Where they, or Augustine of Hippo talking about modern versions? No. Were they actually recommending that many different translations were needed for us to find out the sense of the Scripture? No.

The KJB translators looked at many different sources, it is true, but they selected or identified that there was one true reading and one true translation at every place. If you point to the margins, they are evidence in favour of having one true reading and one true translation. The marginal matter is not "alternative", but "variant". It is other information which may either be false, erroneous, half true, inaccurate, semi-factual, etc., but it is never the exact, inspired truth.

It is completely wrong for people today to be consulting a variety of translations (except in a believing mode) because we must start from the foundation of having ONE REPRESENTATIONAL AUTHORITY. The modernists put anything else there, such as their own opinion, but we must put God's Word there. We put the KJB as the foundation. We recognise that it is the standard which God has supplied. And from that point, we have already accepted that the variety of translations was profitable for rendering the sense as is presented in the King James Bible, and by studying the KJB, we are finding out the sense of the Scripture without having to consult the "originals".
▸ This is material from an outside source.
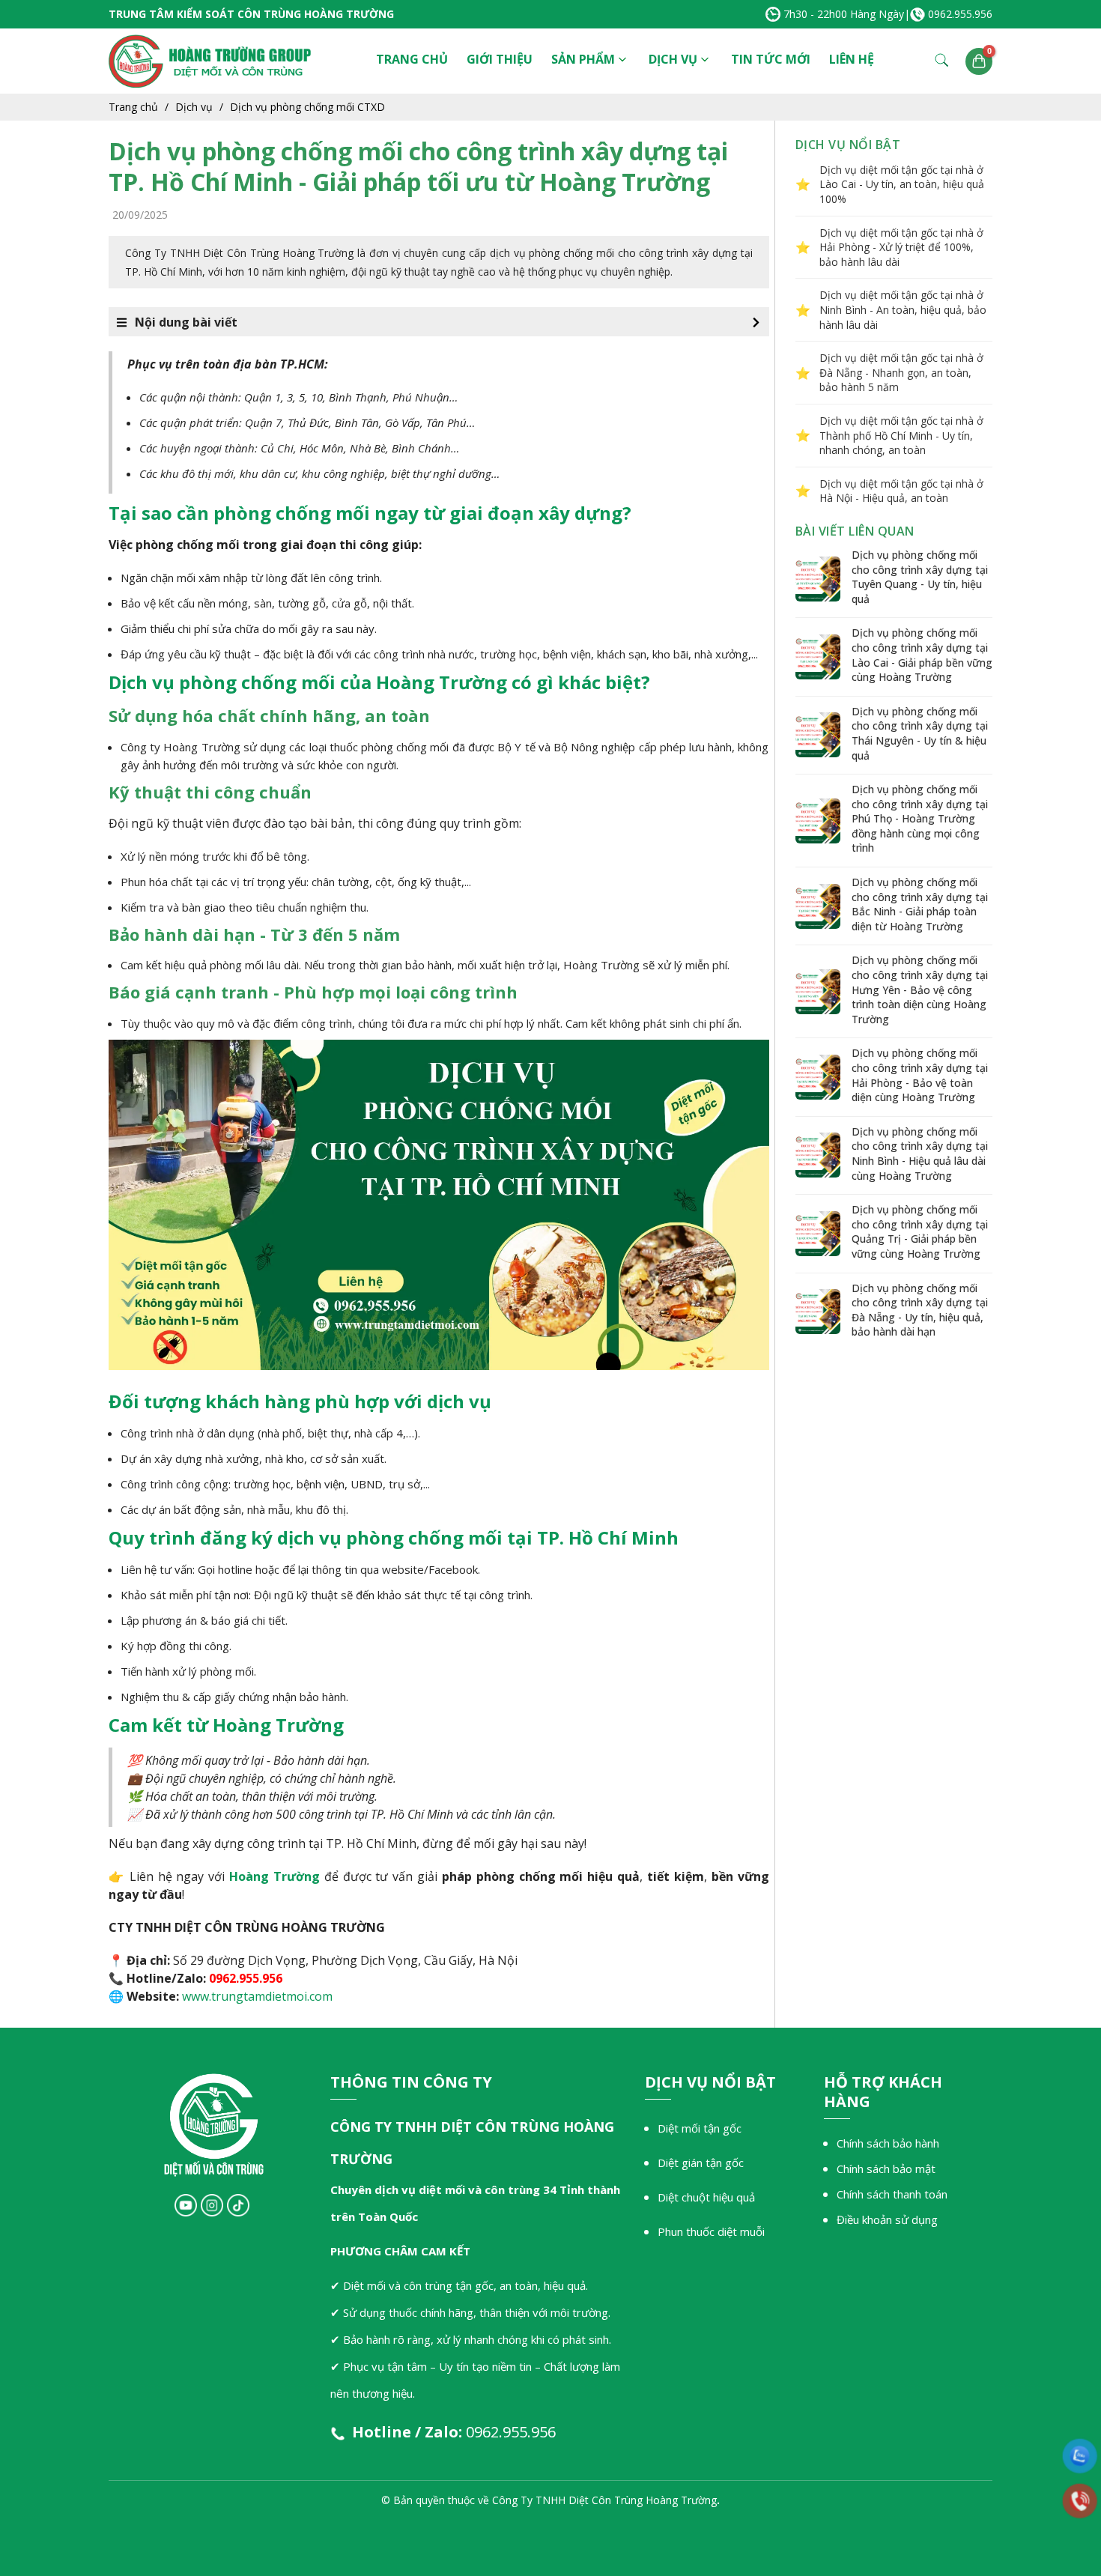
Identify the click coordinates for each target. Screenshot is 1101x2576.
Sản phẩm (583, 59)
Thus, if ever a believer was to look at anything other than the KJB, it must be with the view that what he is looking at is imperfect/not aligning exactly to the truth. Therefore, we do not use the Greek to correct the KJB, but rather, should be viewing anyone who is trying to do so with extreme suspicion in that regard. This is because we already have the sense of the Scripture, and anything otherwise now serves only for the confuting, except that if we look at such things as former things, or things to be laid behind, or things scattered, incomplete or otherwise not set up by God as the final authority, though having some residual secondary authority (e.g. the Geneva Version or a Textus Receptus edition).